**The exercise:**
Starting at the line containing "Text Size [button] (224, 173)" and ending at the final line of the items, write out every line again, requests included. Scale each coordinate in the answers by 1.05 and round to whole numbers, with halves rounded up.

**Supplied records:**
** start **
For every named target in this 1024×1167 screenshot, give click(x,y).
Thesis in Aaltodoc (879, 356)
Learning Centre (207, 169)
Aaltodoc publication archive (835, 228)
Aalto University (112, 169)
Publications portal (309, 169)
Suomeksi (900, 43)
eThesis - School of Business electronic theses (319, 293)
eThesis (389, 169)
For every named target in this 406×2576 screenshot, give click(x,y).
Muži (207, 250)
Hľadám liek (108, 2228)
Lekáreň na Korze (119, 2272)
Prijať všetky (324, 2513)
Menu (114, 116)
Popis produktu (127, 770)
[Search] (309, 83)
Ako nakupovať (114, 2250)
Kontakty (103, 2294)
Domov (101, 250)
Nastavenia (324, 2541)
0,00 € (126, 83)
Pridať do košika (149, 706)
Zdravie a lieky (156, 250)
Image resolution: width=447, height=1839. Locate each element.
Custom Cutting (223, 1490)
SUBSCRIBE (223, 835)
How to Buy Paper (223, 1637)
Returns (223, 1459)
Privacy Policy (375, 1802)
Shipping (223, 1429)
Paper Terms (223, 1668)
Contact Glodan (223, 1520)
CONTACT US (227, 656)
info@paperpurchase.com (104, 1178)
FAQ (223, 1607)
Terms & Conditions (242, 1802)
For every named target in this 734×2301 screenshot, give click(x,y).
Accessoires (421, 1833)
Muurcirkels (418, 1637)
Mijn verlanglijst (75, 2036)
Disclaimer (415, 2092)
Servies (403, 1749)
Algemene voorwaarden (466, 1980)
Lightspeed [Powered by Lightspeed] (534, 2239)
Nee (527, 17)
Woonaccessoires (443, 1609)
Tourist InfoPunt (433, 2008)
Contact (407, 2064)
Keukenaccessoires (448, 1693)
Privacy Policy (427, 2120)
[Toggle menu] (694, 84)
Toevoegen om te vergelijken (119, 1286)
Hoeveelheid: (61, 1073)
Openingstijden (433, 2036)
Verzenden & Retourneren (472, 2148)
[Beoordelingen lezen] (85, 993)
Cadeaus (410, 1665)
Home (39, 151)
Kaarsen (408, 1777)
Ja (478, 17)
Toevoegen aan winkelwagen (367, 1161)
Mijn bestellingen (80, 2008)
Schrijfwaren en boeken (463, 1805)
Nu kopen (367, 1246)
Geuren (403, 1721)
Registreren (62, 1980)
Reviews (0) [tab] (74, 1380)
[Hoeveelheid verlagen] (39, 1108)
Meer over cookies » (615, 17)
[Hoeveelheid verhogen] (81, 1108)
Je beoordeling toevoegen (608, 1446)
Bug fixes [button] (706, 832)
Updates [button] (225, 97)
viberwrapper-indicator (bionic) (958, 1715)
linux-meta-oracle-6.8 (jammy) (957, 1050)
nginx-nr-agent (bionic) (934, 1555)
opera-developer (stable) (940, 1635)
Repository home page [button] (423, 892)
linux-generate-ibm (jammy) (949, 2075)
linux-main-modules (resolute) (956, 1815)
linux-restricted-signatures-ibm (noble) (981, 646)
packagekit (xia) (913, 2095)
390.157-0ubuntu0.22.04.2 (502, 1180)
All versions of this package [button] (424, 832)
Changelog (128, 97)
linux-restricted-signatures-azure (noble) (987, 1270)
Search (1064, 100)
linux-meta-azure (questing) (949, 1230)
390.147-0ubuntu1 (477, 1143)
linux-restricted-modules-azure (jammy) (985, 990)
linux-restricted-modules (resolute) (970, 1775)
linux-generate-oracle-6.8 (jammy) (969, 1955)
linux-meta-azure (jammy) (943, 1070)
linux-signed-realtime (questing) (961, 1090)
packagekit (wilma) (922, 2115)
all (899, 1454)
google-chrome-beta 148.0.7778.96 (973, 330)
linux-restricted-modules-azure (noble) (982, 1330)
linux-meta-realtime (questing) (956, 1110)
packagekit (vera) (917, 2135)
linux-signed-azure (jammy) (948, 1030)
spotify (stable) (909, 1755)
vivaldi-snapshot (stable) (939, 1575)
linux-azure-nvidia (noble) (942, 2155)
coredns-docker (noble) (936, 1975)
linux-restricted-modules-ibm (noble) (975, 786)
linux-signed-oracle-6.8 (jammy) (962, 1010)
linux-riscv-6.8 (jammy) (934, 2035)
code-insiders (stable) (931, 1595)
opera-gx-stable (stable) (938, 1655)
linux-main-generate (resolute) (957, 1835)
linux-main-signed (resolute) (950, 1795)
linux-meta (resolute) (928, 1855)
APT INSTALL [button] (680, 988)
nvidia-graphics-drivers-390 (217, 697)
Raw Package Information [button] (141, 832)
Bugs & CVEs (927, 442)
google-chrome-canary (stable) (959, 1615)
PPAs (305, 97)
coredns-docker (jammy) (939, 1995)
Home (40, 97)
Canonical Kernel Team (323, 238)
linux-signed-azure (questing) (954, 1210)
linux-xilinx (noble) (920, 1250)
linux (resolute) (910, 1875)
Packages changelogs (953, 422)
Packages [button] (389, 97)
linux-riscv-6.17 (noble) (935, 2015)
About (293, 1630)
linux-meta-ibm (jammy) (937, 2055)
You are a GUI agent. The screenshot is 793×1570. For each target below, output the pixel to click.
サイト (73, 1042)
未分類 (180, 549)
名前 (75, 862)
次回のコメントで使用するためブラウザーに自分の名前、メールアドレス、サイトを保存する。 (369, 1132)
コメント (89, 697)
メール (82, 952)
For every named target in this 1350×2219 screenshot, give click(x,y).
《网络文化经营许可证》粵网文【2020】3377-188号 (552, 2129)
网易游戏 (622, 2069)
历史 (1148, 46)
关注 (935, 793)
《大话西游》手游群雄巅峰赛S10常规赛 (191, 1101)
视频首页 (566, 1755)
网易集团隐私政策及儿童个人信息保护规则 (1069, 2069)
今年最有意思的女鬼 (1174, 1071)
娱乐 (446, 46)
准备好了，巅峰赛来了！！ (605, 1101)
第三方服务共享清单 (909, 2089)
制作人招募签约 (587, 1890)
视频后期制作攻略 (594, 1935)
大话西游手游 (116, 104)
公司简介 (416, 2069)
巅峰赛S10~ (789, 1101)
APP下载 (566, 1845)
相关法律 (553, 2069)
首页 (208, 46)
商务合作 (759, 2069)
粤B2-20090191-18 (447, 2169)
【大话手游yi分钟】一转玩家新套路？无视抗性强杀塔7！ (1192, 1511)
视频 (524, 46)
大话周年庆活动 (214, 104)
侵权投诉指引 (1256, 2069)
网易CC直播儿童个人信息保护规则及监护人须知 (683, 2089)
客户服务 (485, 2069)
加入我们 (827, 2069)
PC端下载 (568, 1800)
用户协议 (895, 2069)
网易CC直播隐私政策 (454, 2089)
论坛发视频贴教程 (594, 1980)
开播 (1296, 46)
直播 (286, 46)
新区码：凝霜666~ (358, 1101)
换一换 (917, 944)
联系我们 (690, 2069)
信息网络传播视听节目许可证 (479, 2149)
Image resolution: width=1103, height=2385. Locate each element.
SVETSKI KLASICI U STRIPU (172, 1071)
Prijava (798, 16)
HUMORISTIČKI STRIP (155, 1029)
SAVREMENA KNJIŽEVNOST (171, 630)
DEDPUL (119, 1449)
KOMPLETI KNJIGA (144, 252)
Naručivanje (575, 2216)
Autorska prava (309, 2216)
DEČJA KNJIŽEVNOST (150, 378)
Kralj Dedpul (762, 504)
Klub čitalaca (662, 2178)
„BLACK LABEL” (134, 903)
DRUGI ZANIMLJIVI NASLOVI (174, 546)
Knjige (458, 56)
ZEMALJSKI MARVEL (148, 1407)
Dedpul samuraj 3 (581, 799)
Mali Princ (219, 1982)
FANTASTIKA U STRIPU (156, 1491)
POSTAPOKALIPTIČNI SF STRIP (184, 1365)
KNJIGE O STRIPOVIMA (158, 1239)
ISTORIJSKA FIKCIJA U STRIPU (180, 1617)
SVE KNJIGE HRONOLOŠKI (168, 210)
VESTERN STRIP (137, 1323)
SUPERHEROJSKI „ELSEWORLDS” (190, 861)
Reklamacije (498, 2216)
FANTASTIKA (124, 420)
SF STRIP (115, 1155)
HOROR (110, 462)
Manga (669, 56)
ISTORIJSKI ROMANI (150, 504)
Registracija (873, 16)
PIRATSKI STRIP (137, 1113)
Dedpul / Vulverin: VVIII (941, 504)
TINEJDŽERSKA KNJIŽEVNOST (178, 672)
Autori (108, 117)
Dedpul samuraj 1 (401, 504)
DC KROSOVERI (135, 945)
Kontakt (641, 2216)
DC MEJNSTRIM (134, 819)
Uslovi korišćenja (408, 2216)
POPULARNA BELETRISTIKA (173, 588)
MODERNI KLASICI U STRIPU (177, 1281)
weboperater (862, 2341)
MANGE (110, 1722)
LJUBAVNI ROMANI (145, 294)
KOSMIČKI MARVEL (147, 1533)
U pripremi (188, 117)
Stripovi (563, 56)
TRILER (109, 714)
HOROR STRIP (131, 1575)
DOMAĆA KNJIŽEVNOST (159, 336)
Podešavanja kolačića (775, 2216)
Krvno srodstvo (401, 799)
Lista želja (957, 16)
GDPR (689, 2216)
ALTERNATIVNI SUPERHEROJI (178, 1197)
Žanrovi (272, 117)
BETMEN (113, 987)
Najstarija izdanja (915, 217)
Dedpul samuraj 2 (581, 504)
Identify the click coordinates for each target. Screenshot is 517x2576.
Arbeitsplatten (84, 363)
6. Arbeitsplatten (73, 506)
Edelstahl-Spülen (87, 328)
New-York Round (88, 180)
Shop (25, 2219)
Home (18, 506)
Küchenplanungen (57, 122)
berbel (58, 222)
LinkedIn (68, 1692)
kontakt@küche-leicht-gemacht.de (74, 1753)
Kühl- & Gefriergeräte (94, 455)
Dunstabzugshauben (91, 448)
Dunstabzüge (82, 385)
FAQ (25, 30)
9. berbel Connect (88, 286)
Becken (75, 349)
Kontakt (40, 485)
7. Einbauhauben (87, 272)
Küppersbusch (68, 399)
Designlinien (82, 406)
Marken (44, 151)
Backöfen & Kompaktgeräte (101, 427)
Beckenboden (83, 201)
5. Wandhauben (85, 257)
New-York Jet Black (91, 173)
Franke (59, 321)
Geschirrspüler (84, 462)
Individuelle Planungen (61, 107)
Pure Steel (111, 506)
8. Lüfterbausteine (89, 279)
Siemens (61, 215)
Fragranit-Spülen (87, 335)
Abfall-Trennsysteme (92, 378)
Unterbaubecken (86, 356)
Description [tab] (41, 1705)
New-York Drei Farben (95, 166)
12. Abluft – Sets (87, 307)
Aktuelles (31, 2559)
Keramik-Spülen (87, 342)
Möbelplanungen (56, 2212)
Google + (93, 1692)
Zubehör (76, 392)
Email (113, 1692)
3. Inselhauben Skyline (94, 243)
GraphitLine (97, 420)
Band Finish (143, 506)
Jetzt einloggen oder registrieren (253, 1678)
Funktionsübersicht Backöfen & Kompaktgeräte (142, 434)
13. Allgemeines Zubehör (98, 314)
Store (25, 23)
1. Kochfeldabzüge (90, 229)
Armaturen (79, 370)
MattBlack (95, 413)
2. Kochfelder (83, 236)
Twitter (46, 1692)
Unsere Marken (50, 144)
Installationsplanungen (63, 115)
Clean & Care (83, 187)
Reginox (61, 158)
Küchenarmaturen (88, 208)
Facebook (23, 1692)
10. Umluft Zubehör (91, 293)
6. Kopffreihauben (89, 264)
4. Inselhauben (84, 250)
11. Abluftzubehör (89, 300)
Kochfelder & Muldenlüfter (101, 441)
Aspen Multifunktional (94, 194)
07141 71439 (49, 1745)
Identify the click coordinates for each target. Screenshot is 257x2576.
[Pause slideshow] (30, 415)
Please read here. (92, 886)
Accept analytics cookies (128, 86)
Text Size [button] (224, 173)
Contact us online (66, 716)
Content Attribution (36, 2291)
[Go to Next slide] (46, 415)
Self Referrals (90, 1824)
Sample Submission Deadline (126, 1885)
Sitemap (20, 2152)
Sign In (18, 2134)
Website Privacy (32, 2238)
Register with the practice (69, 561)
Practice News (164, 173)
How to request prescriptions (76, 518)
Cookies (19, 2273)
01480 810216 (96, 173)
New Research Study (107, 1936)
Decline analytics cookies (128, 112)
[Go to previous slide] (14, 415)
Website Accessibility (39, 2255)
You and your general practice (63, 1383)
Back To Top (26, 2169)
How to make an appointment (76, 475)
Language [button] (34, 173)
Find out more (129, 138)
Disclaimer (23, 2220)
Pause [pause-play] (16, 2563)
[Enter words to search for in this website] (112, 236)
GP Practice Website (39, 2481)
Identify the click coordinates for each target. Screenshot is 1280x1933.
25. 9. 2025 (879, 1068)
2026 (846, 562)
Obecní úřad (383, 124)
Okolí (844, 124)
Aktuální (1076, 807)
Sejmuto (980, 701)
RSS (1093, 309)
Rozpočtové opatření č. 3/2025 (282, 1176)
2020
** end **
**Solution to this task:**
Text Size [button] (235, 182)
Contact us online (69, 752)
Content Attribution (38, 2406)
[Go to Next slide] (48, 436)
Self Referrals (95, 1915)
Sample Submission Deadline (132, 1979)
Sitemap (21, 2260)
Sign In (19, 2241)
Website Privacy (34, 2350)
Register with the practice (72, 589)
Practice News (172, 182)
How to request prescriptions (80, 544)
Cookies (20, 2387)
01480 810216 (101, 182)
New Research Study (112, 2033)
Decline analytics cookies (134, 118)
[Go to previous slide] (15, 436)
Website Accessibility (41, 2368)
You and your general practice (66, 1452)
Back To Top (27, 2277)
How to make an appointment (80, 499)
Language [button] (36, 182)
Find out more (135, 145)
Disclaimer (24, 2331)
Pause [pause-play] (17, 2691)
[Enter words to search for in this website] (118, 248)
GP Practice Website (41, 2605)
Identify the click coordinates for each target. Screenshot is 1280x1933.
25. 9. 2025 (923, 1121)
2026 (888, 590)
Obecní úřad (402, 130)
Okolí (886, 130)
Aktuální (1130, 847)
Sejmuto (1029, 736)
RSS (1148, 324)
Rozpočtové opatření č. 3/2025 (296, 1235)
2020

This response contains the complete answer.